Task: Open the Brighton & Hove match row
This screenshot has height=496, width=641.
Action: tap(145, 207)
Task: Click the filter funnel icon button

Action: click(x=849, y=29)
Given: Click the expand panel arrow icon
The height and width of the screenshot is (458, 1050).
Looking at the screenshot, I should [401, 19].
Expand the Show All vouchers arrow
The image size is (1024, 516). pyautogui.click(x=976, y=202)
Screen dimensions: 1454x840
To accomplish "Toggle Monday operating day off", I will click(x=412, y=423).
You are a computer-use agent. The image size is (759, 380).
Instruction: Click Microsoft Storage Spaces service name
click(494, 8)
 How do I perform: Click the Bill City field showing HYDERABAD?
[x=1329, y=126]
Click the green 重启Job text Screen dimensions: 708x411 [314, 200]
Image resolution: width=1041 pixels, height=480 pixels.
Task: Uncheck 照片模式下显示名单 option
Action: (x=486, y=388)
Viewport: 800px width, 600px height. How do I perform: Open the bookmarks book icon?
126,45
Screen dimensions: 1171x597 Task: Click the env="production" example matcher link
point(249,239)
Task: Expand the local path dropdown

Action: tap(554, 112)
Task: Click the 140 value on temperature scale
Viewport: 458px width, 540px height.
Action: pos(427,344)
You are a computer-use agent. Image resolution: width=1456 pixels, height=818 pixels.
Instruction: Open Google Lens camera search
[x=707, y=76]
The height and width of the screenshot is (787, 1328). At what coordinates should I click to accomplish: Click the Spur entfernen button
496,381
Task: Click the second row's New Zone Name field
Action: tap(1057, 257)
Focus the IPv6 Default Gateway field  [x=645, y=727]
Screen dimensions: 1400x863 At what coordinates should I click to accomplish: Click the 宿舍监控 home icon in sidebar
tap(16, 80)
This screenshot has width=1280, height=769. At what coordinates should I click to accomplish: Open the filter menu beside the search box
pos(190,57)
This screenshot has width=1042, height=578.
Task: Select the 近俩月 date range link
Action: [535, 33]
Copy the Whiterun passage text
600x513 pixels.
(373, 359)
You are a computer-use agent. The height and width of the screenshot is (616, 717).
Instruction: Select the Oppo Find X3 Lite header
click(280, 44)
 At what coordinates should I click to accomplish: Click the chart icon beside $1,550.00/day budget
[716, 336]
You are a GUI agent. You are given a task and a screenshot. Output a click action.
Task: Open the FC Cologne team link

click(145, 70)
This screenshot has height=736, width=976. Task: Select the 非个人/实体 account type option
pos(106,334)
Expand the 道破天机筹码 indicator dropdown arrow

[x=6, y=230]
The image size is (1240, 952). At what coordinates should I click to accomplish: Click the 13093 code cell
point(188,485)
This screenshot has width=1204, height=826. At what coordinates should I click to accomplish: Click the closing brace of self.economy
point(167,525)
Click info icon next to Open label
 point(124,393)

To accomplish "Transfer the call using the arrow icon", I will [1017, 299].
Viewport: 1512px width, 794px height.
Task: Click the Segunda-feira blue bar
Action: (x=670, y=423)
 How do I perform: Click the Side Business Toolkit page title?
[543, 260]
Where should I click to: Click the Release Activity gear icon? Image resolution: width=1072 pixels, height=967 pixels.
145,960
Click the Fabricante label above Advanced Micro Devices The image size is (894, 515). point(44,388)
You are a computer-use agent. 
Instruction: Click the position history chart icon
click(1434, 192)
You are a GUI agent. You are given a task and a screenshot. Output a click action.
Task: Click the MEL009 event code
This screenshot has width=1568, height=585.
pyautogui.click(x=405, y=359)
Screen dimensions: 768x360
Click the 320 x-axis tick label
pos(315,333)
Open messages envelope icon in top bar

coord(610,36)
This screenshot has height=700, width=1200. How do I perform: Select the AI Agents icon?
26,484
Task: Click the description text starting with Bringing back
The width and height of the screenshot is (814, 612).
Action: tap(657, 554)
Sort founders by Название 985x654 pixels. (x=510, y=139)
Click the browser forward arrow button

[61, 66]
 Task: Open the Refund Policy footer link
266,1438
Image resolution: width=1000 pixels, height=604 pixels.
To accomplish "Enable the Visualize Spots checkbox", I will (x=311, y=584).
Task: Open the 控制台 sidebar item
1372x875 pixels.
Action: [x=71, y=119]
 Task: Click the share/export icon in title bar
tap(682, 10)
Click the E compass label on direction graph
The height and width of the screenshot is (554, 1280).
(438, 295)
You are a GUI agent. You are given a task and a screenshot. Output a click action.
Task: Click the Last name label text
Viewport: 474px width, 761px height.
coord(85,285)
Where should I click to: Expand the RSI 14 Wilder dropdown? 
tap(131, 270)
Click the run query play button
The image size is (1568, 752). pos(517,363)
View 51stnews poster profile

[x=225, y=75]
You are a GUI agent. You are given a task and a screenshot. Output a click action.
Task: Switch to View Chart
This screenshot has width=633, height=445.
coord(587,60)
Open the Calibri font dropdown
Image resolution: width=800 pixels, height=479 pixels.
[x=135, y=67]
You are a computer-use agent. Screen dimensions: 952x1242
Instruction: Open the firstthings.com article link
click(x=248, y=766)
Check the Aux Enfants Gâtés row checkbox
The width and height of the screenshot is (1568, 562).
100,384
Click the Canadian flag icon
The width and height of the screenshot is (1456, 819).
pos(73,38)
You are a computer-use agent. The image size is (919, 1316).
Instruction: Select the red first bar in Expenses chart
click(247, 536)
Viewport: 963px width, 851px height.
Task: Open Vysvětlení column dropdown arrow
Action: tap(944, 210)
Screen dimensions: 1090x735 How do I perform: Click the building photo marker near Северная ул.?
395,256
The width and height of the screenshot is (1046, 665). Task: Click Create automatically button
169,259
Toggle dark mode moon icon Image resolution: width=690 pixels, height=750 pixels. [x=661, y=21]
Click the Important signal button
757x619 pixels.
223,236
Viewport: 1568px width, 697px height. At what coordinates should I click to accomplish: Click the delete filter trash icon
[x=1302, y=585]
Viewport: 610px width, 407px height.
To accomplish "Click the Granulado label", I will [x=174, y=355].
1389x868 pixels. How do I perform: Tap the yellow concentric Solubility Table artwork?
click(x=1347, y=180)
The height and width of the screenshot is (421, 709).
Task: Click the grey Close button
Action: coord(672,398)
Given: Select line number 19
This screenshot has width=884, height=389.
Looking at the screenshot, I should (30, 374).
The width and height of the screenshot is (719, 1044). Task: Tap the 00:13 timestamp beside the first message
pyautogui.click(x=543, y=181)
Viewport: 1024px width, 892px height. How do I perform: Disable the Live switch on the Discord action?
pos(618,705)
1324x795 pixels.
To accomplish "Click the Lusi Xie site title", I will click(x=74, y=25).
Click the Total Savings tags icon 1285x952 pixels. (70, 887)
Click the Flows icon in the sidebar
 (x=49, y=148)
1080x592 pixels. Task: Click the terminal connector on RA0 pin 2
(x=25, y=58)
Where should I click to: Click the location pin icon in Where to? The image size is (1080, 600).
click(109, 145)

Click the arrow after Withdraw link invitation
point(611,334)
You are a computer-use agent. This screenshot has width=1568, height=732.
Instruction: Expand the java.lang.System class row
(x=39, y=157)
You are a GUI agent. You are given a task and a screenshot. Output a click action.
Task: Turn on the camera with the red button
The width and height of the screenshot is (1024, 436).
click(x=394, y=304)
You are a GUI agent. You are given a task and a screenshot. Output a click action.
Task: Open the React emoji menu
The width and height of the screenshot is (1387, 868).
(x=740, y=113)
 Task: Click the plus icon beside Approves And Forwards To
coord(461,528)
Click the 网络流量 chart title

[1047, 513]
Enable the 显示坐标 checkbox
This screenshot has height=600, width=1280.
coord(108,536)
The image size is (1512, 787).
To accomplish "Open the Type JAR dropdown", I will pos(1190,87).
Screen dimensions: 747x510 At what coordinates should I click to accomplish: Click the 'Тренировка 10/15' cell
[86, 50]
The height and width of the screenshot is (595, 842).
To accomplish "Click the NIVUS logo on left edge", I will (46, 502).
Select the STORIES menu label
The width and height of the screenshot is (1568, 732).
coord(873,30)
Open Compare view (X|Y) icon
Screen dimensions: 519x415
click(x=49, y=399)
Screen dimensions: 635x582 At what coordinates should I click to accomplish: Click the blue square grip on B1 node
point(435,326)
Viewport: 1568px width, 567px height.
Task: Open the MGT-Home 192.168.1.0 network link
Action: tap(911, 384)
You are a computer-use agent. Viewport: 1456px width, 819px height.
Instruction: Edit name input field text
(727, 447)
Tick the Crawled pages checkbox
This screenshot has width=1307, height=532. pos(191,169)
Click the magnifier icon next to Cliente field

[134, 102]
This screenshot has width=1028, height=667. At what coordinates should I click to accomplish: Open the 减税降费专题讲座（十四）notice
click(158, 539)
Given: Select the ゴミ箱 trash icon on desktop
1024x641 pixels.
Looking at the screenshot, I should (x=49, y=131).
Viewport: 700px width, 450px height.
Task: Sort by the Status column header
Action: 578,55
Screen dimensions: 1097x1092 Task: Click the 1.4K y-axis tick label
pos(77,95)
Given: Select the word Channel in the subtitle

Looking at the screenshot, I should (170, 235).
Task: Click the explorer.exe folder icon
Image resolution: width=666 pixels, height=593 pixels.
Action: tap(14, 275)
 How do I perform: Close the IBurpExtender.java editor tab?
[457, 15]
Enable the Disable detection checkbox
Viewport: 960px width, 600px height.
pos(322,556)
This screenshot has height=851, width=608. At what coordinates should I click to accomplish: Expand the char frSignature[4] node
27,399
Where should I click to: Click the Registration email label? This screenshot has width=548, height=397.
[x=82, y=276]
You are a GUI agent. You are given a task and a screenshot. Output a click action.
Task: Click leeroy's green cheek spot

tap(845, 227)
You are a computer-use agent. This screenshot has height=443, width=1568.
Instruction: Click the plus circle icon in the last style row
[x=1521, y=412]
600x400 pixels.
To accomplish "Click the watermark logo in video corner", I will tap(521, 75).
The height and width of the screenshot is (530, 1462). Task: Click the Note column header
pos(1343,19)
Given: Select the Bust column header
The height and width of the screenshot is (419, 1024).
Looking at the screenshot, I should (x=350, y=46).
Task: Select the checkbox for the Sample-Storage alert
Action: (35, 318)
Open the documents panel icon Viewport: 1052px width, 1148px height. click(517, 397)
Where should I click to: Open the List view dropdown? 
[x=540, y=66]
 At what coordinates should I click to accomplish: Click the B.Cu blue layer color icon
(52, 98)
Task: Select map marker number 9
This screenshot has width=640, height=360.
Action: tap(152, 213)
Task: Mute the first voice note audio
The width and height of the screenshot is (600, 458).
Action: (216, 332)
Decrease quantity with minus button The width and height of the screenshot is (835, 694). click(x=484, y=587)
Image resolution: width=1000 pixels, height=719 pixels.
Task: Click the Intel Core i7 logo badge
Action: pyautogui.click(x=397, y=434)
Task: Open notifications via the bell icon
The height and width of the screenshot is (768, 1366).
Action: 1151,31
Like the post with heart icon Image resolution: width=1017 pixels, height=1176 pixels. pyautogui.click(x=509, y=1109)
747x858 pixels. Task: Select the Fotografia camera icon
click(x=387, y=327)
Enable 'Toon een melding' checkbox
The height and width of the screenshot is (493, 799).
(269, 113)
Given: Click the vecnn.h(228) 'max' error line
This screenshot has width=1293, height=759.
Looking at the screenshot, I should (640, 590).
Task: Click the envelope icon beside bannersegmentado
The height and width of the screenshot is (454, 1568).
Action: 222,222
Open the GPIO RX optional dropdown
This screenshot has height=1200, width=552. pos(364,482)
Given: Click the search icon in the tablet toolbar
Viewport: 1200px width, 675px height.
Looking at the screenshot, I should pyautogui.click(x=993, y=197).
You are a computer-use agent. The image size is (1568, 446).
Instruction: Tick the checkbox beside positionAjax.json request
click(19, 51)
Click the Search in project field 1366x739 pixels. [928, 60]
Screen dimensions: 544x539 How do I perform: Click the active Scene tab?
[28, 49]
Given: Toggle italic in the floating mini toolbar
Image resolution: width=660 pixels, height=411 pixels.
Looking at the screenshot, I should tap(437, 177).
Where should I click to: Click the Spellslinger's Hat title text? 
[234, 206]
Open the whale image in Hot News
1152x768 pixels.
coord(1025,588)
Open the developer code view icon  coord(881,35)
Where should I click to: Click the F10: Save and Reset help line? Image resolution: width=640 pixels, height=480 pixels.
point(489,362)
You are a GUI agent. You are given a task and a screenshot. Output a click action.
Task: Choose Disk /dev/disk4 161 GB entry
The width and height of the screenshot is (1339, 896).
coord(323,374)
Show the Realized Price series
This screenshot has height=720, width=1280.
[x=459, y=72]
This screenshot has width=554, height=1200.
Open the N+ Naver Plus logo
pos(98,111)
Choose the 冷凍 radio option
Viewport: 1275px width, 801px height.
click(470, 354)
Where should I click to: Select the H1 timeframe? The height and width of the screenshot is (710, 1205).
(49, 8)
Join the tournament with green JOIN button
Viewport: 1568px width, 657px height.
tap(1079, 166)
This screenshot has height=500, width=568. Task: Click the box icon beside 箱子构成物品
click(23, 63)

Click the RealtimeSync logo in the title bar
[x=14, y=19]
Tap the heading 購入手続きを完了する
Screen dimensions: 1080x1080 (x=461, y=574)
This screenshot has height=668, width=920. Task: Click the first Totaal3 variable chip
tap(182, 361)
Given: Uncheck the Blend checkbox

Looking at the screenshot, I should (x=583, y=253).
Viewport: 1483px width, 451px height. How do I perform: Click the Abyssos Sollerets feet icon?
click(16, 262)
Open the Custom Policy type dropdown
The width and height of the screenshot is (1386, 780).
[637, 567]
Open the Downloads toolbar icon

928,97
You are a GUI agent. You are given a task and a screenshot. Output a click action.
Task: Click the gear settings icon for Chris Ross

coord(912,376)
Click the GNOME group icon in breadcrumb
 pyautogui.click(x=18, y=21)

__________

*Exercise directions*:
Look over the records. Copy the lines that include the word "panel".

*Output of the exercise*:
Given: Click the expand panel arrow icon
Open the documents panel icon Viewport: 1052px width, 1148px height. click(517, 397)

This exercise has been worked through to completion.